During luncheon he was charming and attentive, virtually waiting on me. I felt a lovely warm glow inside. It would have been out-and-out hypocrisy to pretend that I was not enjoying the flattery.
Even when he addressed himself politely to Aunt Aurelia, he brought me into the conversation. ‘My eyes have been opened to the beauties of England by your delightful niece.’
‘Leonora’s very clever, I’m sure,’ said Aunt Aurelia.
‘A very small part of England so far,’ I said.
‘I think I do not find anything finer, anywhere else.’
I began to hope he was not doing it simply for effect and that he might mean just some small fraction of it. Then I suppressed such ideas. I was in no mood to be so quickly faithless.

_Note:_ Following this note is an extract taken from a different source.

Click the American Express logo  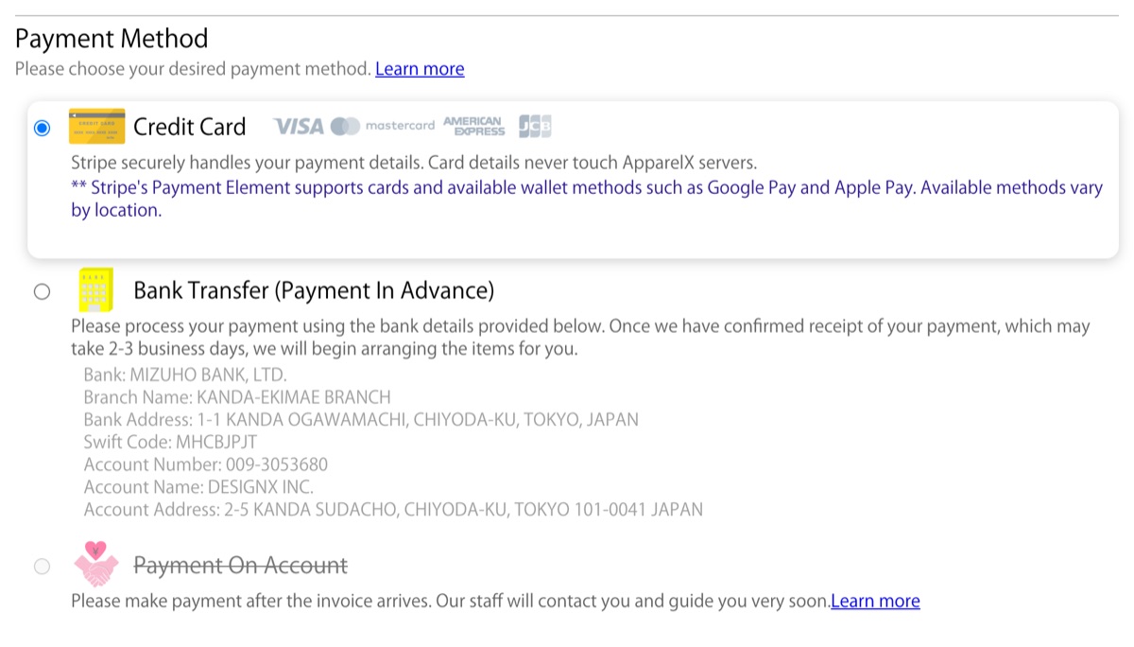tap(473, 126)
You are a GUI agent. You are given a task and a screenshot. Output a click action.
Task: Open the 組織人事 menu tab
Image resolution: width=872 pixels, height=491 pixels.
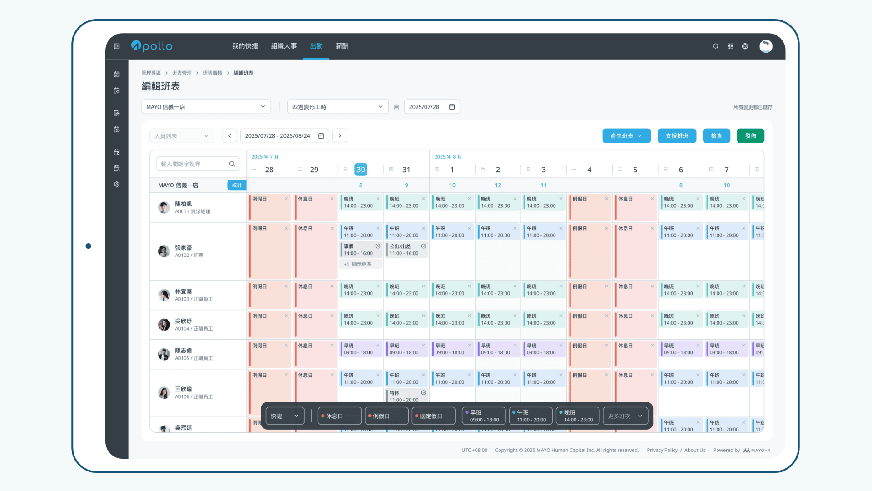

Faithless . . . to Dominic? That was an even less seemly idea: an absurd one, in the circumstances.
From the corner of my eye I had watched for his reactions as Jan spoke to me. He remained grave, even morose; but instead of adding to my pleasure, that saddened me. I ought to have been glad if he was hurt, but I could not be. How long would it take to free myself from Dominic – from the picture of him as he was, and as he would have been in the future I had misleadingly painted for myself?
Mother had been enjoying Jan’s performance as much as I; perhaps more. But she recalled her duties as hostess and directed his attention towards Caroline.